Print every record exactly, omitting all pictures.

*** Opening of Task input ***

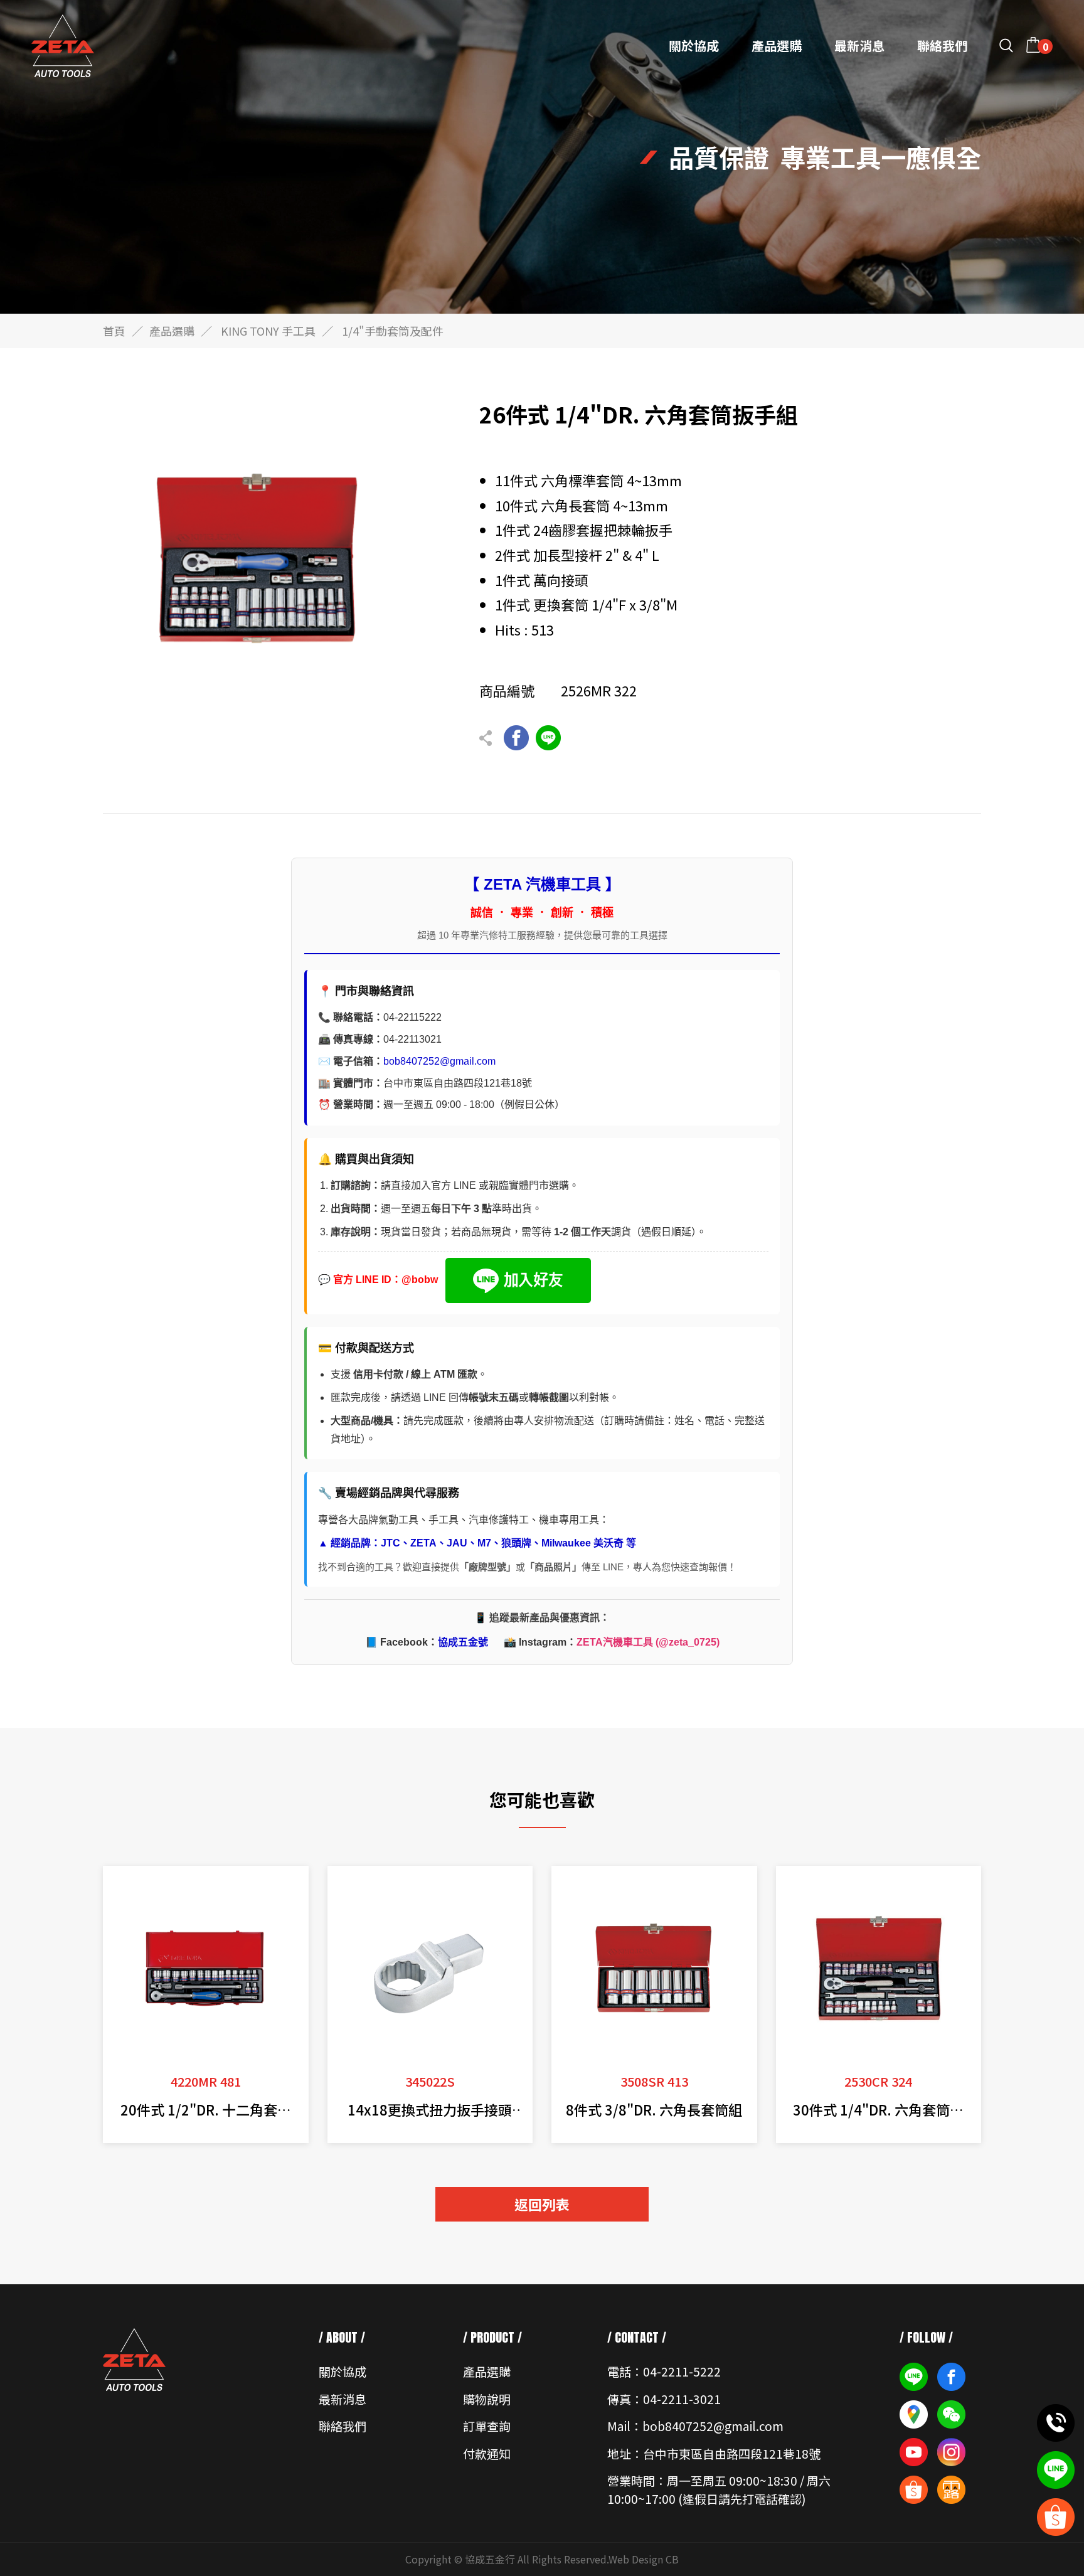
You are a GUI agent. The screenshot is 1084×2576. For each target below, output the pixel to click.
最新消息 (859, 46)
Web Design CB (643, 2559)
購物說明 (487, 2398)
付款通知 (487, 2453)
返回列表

*** Close of Task input ***

● Completed task
You are a GUI agent. The screenshot is 1084×2576. For each target below, output the pixel to click.
最新消息 (859, 46)
Web Design CB (643, 2559)
購物說明 (487, 2398)
付款通知 (487, 2453)
返回列表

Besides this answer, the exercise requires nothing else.